7 Nov 2022
Wikipedia1 cites a few different sources on what "Unix Philosophy" is. Peter Salus summarizes it as:
- Write programs that do one thing and do it well.
- Write programs to work together.
- Write programs to handle text streams, because that is a universal interface.
That second bullet point is my favorite: making composable programs rather than monolithic systems. In this way, Unix is designed to be a forge for easily building new tools. The first rule—writing programs that do one thing well—is largely a means to the second. When you have building blocks that take simple shapes, you can compose them easily like Lego pieces.

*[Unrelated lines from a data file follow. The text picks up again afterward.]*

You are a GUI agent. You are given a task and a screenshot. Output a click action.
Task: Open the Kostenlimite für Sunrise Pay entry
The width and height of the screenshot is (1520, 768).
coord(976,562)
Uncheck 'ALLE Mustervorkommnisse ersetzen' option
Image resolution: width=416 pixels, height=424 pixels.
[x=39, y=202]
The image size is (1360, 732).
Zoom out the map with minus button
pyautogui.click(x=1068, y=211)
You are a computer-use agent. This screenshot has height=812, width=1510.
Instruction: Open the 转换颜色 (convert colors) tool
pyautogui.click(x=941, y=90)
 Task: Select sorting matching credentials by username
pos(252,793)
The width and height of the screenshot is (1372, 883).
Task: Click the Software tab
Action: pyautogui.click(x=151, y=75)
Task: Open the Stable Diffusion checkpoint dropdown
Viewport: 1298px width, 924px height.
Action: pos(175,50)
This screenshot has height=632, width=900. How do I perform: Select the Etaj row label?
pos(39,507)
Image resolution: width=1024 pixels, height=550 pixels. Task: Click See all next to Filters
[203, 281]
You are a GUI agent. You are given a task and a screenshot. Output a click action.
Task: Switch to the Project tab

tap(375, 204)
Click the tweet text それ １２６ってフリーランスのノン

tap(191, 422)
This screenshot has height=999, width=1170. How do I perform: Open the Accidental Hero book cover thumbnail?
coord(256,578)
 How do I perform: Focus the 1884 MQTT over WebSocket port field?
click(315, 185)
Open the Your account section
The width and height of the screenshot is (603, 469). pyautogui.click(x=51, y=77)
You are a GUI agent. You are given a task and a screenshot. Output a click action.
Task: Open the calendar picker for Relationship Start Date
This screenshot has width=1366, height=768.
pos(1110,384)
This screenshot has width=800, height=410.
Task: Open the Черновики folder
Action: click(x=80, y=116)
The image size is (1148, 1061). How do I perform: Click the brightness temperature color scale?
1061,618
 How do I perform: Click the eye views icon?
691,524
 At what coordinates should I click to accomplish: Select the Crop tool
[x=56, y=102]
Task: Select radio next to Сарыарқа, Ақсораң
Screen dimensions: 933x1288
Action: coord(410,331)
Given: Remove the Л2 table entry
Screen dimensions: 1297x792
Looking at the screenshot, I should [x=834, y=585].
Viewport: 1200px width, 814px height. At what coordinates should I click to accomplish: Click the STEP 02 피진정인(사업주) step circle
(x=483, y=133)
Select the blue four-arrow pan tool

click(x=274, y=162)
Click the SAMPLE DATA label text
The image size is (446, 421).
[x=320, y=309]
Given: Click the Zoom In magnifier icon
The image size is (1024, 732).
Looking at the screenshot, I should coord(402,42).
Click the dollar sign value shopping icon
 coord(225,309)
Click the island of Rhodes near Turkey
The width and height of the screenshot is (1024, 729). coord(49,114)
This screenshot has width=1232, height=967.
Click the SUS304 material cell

I think that second goal is what makes Unix win: instead of providing you with every tool under the sun, you get a set of composable tools that allow you to construct better tools perfectly tailored to your problem. No one hacking on a PDP-11 thought to make an easy way to publish a blog like this one, but they put the framework in place to let me put together the tools I need to deploy this very post with a single command.
How Emacs fits inside of Unix philosophy
One might argue that Emacs goes against Unix philosophy, for it can quite literally do pretty much everything.2 But that only violates the first rule—if you consider Emacs to be a tool forge, then Emacs is quite in line with the Unix philosophy. Emacs provides functions that all work on the buffer or bits of text, and these can all be composed to craft a work environment to fit your needs. I use over 100 different packages, and they all play nice together!
I have come to view Emacs as my primary forge. It's my layer on top of Unix, if you will. If I have Emacs customized how I like it, it doesn't matter too much what operating system lives underneath: I can get a lot of work done. I used to view Emacs just as a tool, and I used it exclusively as a text editor. As time went on, though, I began to value the extreme keyboard-centric control Emacs gave me over my system. That's why I moved from the terminal to the GUI version of Emacs: I wanted to have more modifiers available to bind functions to.
Many people use Emacs exclusively as a text editor, and that's fine. Usually these people have gotten comfortable with the command line, which is just another kind of tool forge. The great thing is both places make building new tools easy. Whatever your toolkit (though I do recommend you add Emacs to it if it's not already there!) make sure you can build new tools with ease.